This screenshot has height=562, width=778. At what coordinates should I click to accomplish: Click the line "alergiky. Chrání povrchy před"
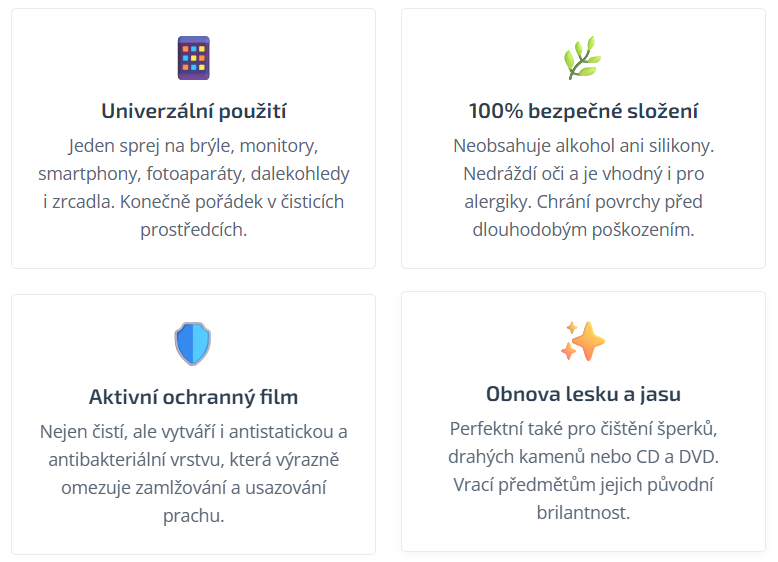tap(583, 202)
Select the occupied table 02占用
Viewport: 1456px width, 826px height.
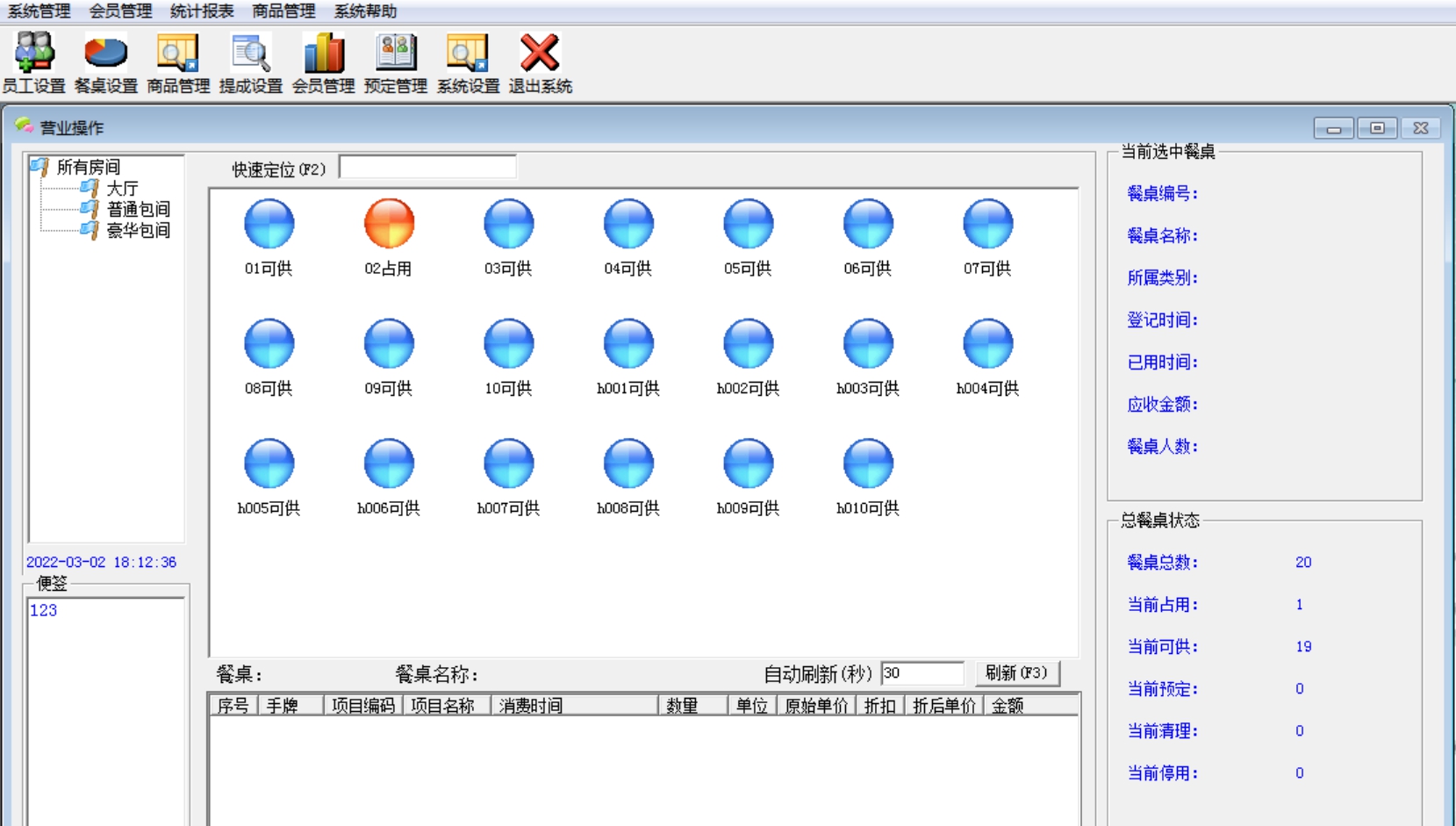coord(389,224)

* [Task brief]
Select every line of the records that contains the word "height" and copy those lines.

* [Written answer]
This screenshot has height=562, width=778. At what coordinates should I click to accomplish: Click the line "alergiky. Chrání povrchy před"
Viewport: 1456px width, 826px height.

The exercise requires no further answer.